The main criticism I see in the reviews are: 1) The writing it too advanced, the situations are complicated and it takes too much work to profit from these situations. 2) There is no standardized formula for the novice investor to follow
My responses would be: 1) If it was easy, everybody would be a billionaire. It definitely requires a lot of work, identifying situations and reading lots of regulatory filings to figure out the nuances of certain transactions/situations. That is also why decades after this book was published, people can still find these situations to generate abnormal returns - precisely because many investors may not be willing to be in the time, effort and work into it. 2) Joel Greenblatt has since written the magic formula books for novice investors to follow. That "works" to a certain extent to give you better than average results but not the potential for phenomenal return situations identified in this book. Again it is an effort/reward thing.

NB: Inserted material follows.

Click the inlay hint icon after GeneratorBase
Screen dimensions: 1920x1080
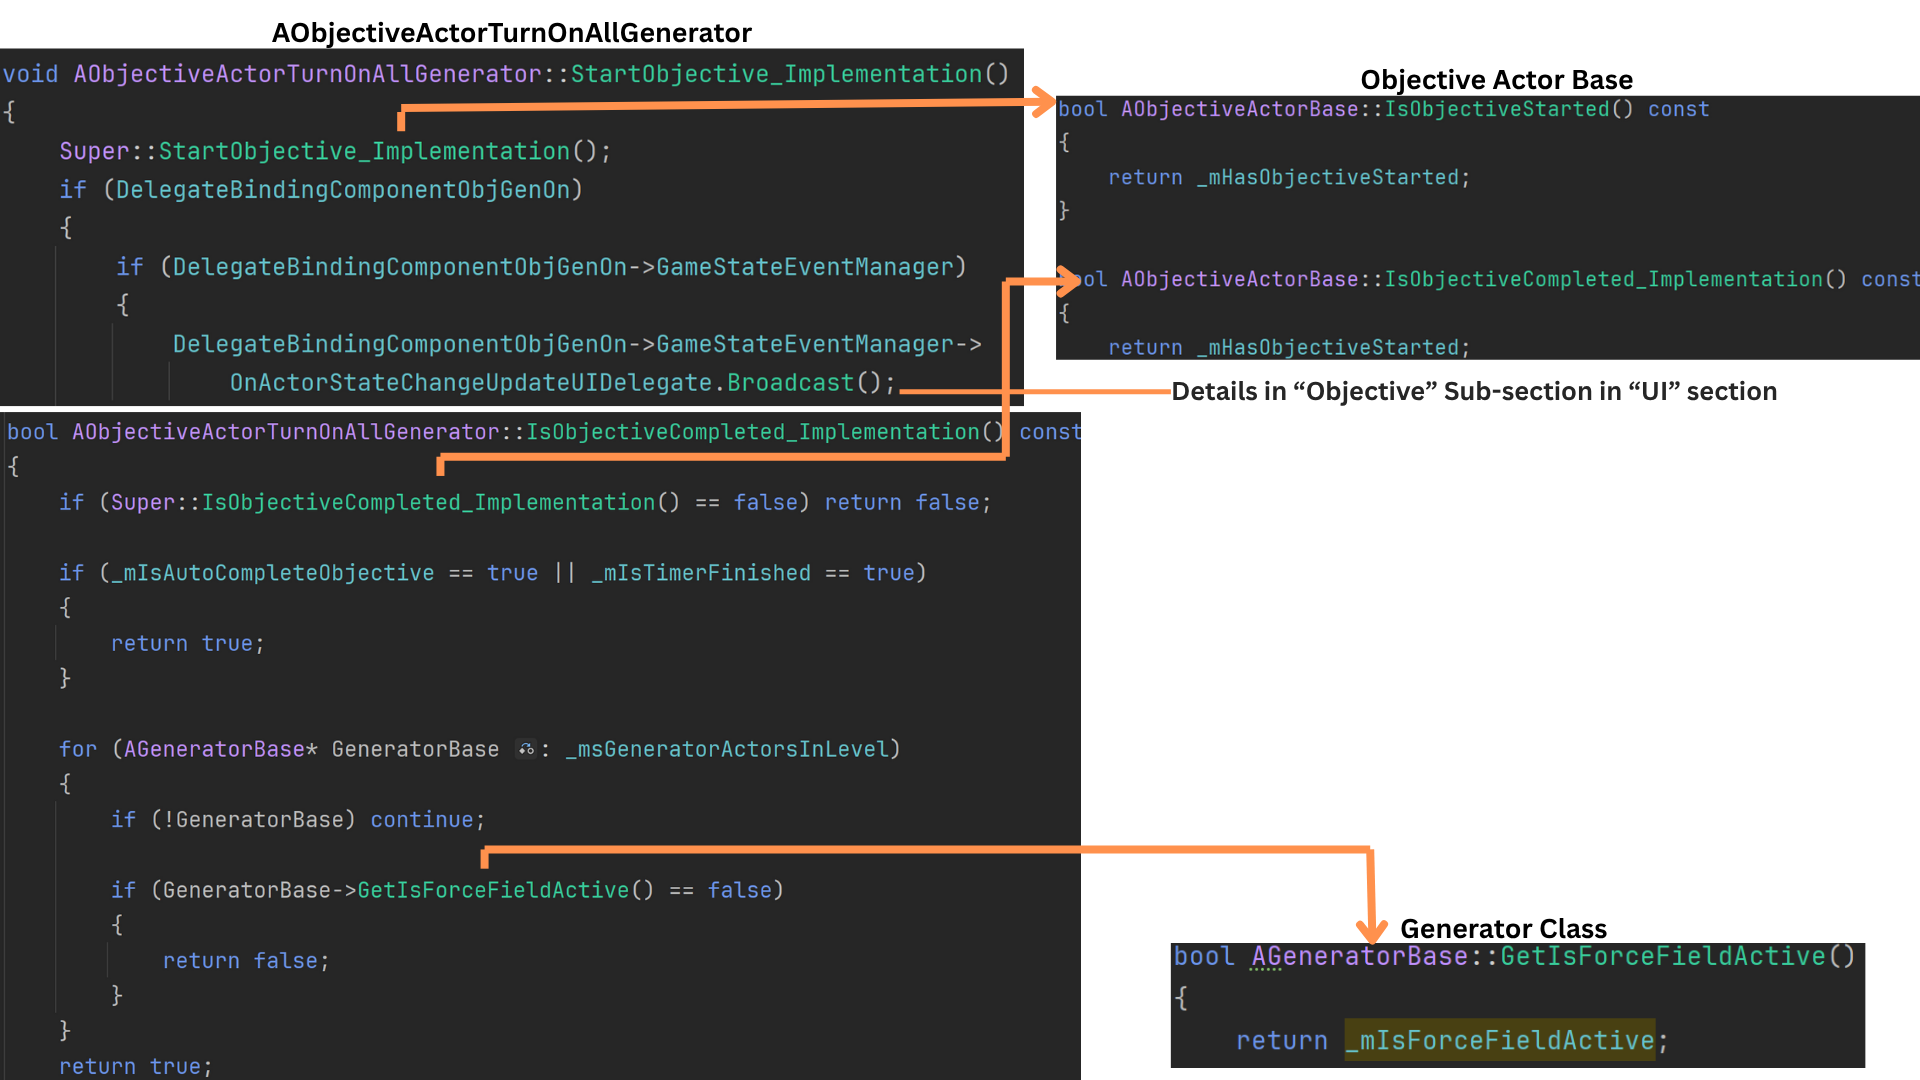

Seriously, you can't expect to read one book, put in no effort, and make boatloads of money from the stock market. This book gives you many of the tools you need, IF you're willing to put in the blood, sweat and tears into your investing endeavour.

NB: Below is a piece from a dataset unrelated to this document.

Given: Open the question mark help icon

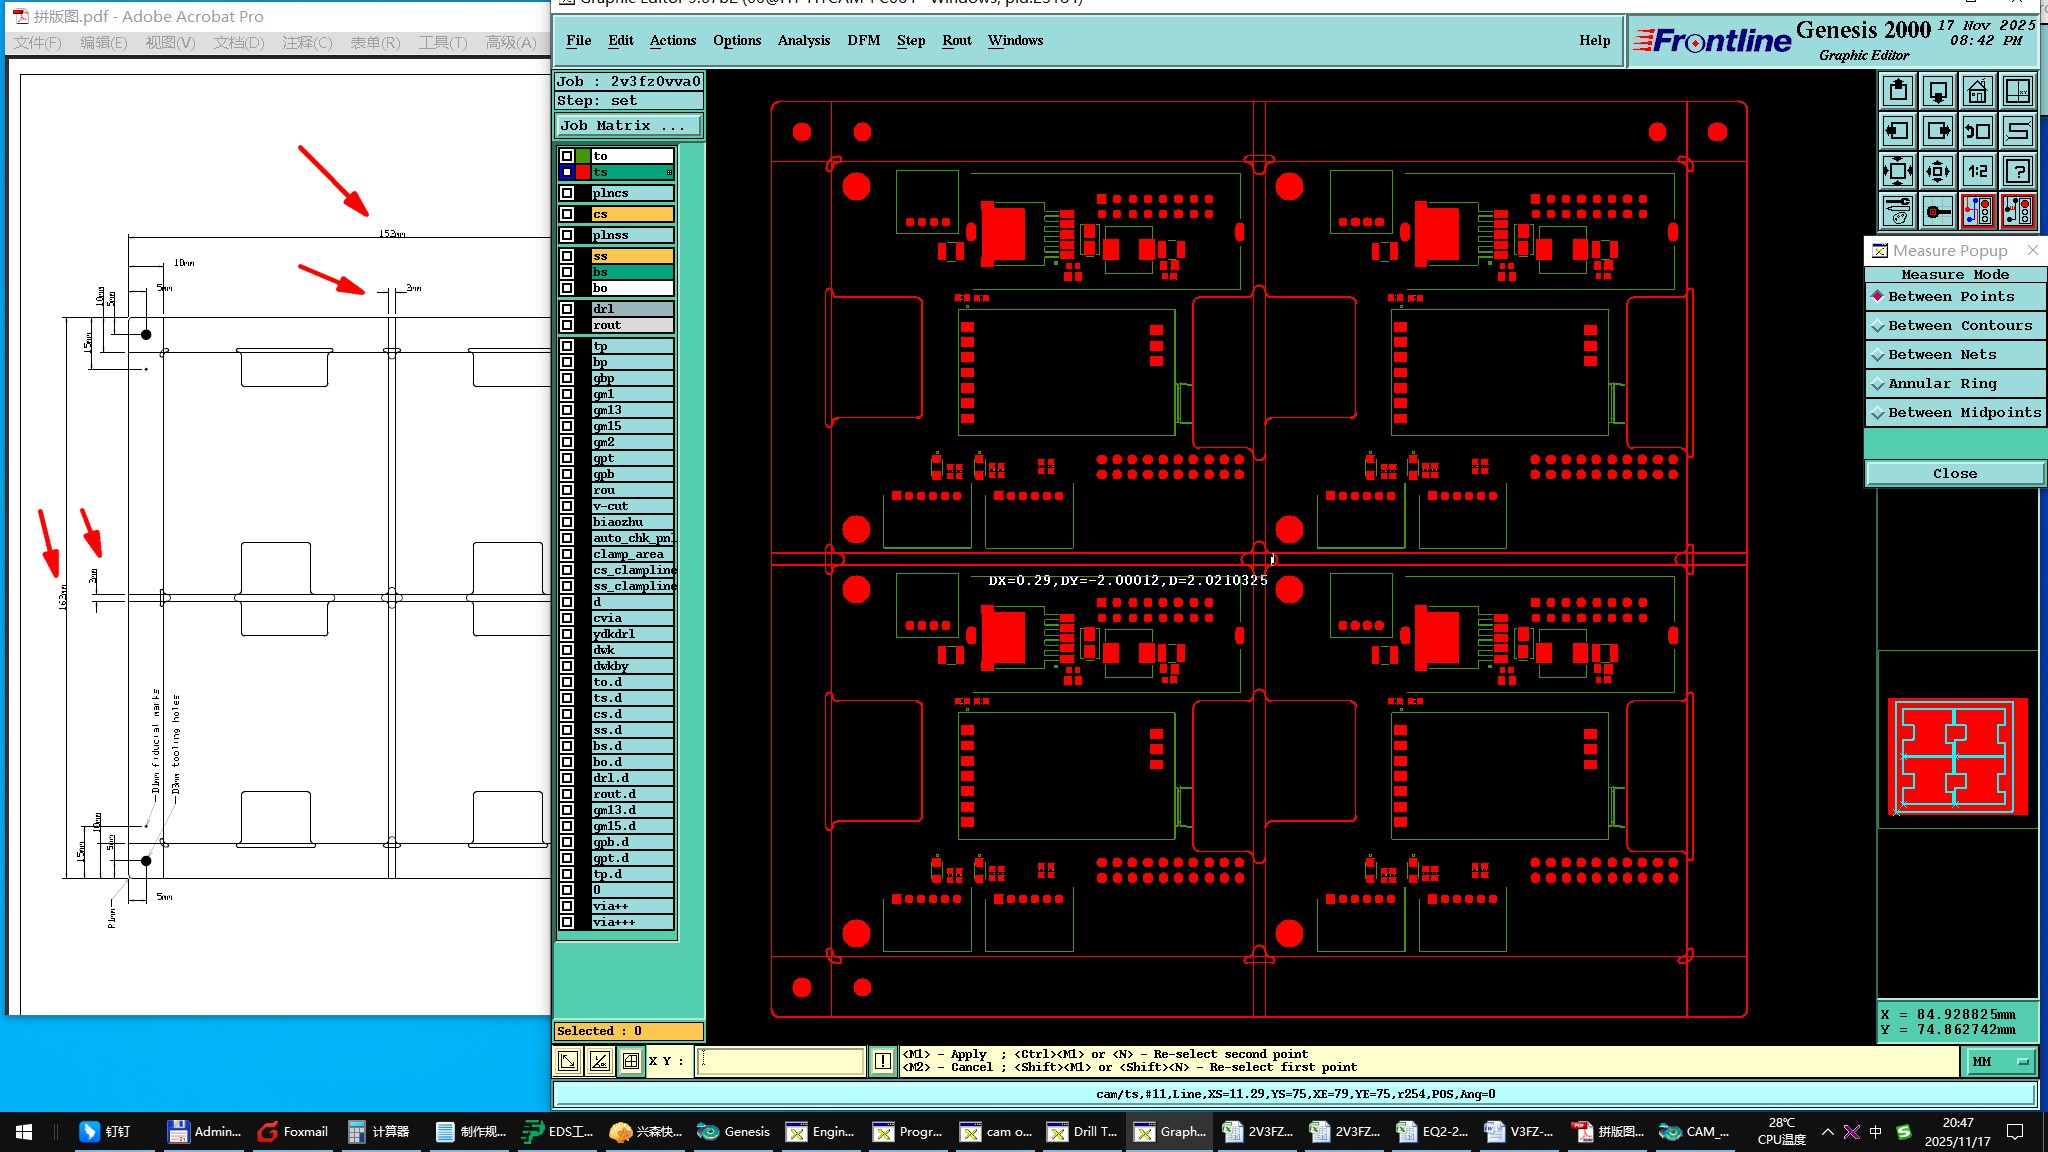Looking at the screenshot, I should 2018,171.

I read this book about three years ago and really wish I'd come across it earlier. It has made me a mint. This is not a book for beginners; read Graham, Fisher, Lynch, and Buffet's essays first. Those authors will give you the basis for understanding and identifying a good investment but they won't give you a competitive advantage against the tens of thousands of analysts out there. This book literally changed the way I look at the market. I now look for situations where I can apply fundamental analysis, a la Graham et al, without competing against the armies of analysts with more time and resources or I look to exploit structural weaknesses in the market that give me an advantage. As a result I've returned over 40% in each of the past three years using the approaches outlined by Greenblatt. For example, Marriot's Vacation spin-off and Jim Malone's spin-off of Starz did very well. Both these invest were nearly identical to investments detailed in the book for Marriot and Malone's Liberty Media many years earlier. I also discovered Bruce Berkowitz's purchases of AIG and BAC after the 2007 crash by reading the section on Bruce Berkowitz's purchase of WF. Again the situations were nearly identical. History really does repeat itself and those repeats can be very profitable if you pay attention. Make no mistake, it still takes a hellacious amount of work, patience and discipline but the odds are much favorable following Greenblatt's advice. Greenblatt will tell you where to look for good buys but doesn't give much advice on when to sell - that's the trick. Never buy a stock without knowing when you are going to sell.